始祖鳥の羽ばたき方は現生鳥類とは違っていた?
文献1の著者たちは今回得られた結果は始祖鳥が羽ばたいて飛び上がることができたことを支持する、これまでにない有力な証拠となると考えています。骨格構造にかかわる問題については、始祖鳥が現生鳥類とは違った方法の羽ばたきをおこなっていた可能性を挙げています。翼の上下動が中心の現生鳥類とは異なり、始祖鳥は例えば翼を持ち上げる際にはそれほど高くならなくとも、より前方に引き上げ、これを後方に押し下げるというストロークが可能であったのではと推測しているのです。このようなストロークであれば、離陸地点からはあまり高度を上げない飛行になると思われます。
羽毛の羽弁が羽軸に対して非対称であれば空力特性が高まります。始祖鳥の羽弁は非対称です。しかし、それだけではその持ち主が飛翔なり、滑空なりの飛行ができたことに直結しないと考えられています(文献15、16)。現生鳥類にいたる羽毛の形態にはさらに進化が必要で、非対称な羽弁をもっていたとはいえ、中生代の古代鳥はまだ高度な飛翔能力に対応していなかった可能性があります(文献12、15)。羽毛の形態変化とともに、現生鳥類の羽ばたきの様式の出現にも思いのほか時間がかかったのかもしれません。
今回の骨の構造から得られた結論は、同じような特徴をもつ現生鳥類の運動様式から推定して導いています。短尾と長尾の2種の翼竜にもうまく当てはまっているため、骨の構造と機能の進化における一般性が高く、説得力があります。しかし、羽ばたきによって離陸できたことを証明したわけではありません。始祖鳥ではどのような筋肉がどのように骨格につき、翼を動かしていたのか、その運動の機構が説明できない以上、今回の結果を考慮しても、始祖鳥の飛翔についてはまだ確定的なことはいえそうにありません。

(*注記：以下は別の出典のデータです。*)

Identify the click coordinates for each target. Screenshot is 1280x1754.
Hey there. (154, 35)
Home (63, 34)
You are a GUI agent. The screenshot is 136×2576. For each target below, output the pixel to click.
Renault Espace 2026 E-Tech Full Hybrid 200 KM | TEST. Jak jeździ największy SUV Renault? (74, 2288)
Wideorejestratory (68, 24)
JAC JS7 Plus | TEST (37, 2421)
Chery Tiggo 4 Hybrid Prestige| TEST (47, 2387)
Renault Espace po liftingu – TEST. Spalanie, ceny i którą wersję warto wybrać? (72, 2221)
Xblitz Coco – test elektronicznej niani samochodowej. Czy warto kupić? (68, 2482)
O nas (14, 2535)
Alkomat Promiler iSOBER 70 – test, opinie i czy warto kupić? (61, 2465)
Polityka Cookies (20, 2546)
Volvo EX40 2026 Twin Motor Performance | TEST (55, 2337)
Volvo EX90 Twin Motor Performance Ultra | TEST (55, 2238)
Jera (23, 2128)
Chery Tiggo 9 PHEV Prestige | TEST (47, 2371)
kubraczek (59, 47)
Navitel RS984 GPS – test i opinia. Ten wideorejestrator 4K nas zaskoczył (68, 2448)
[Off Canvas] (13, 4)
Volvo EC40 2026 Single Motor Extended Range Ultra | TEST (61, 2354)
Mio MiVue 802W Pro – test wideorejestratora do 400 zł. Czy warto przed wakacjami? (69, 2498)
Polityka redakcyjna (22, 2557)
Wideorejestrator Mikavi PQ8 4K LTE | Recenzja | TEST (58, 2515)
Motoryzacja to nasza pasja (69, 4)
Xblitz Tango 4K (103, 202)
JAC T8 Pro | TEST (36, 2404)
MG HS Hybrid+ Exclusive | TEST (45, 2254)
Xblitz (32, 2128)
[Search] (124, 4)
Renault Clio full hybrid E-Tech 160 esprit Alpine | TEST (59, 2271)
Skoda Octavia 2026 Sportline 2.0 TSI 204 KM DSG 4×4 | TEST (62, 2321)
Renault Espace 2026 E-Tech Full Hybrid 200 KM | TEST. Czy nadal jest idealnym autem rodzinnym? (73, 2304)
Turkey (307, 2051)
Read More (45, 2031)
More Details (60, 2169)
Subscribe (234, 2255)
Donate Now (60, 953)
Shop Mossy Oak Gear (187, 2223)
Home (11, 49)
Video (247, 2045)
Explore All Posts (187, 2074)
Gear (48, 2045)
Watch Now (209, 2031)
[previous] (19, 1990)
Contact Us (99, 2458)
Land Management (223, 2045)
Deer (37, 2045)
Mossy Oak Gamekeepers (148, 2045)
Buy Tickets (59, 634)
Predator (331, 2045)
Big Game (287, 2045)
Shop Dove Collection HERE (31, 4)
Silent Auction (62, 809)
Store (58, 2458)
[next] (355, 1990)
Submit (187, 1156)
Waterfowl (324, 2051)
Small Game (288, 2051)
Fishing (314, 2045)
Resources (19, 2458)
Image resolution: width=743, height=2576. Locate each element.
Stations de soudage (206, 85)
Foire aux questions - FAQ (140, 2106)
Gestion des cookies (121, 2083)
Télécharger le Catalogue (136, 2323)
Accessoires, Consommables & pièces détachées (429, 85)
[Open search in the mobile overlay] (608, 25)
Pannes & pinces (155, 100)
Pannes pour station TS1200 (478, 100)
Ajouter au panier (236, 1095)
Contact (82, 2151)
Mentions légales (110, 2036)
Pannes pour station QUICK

現生鳥類は始祖鳥から進化したわけではありません。始祖鳥出現の前に、すでに別に分岐していた進化の経路が現在の鳥類につながっているのです。始祖鳥も、そしてエナンティオルニス類に属する古代鳥も、その先の経路は絶えてしまいました。ジュラ紀後期の始祖鳥に飛翔能力が備わっていたということであれば、この時期以前にも様々な試みをとおして羽ばたきによって飛び上がることができるようになった他の非鳥類恐竜がすでにいた可能性もあります。例えば、羽ばたきが重要な役割を果たしていたかどうかは不明ですが、ミクロラプトル(Microraptor)は何らかの飛行能力があってよいと考えられる条件を備えています(文献12)。前回の話題で紹介したイー(話題40)はコウモリの翼のような膜構造をもっていました。イーが飛翔可能であったかどうかはわからないのですが、主竜類の中で飛行につながるような進化がいろいろと試されていたのです。
文献1:Voeten, D. F. A. E. et al. (2018). Nat. Commun. Vol. 9, doi: 10.1038/s41467-018-03296-8.
文献2:De Margerie et al. (2005). Anat. Rec. Part A, Vol. 282A, 49.
文献3:Simons, E. L. R. et al (2011). J. Morphol. 272, 958.
文献4:Sullivan, T. N. et al (2017). Materials Today, Vol. 20, 377.
文献5:Tafforeau, P. et al. (2006). Appl. Phys. A., Vol. 83, 195.
文献6:Erickson, G. M. et al. (2009). PLoS ONE, Vol. 4, e7390.
文献7:Burgers, P. and Chiappe, L. M. (1999). Nature, Vol. 399, 60.
文献8:Olson, S. L. and A. Feduccia (1979). Nature, Vol. 278, 247.
文献9:Jenkins F. A. et al. (1988). Science, Vol. 241, 1495.
文献10:Poore, S. O. et al. (1997). Nature, Vol. 387, 799–802.
文献11:Jenkins, F. A. (1993). Am. J. Sci., Vol. 293A, 253.
文献12:Senter, P. (2006). Acta. Palaeontol. Pol., Vol. 51, 305.
文献13:Close, R. A. and E. J. Rayfield (2012). PLoS ONE, Vol. 7, e36664.
文献14:Bock, W. J. (2013). Paleontol. J., Vol. 47, 1236.
文献15:Feo, T. J. et al. (2015). Proc. R. Soc. B, 282: 20142864.
文献16:Dececchi, T. A. et al. (2016). Peer J., Vol.4, e2159.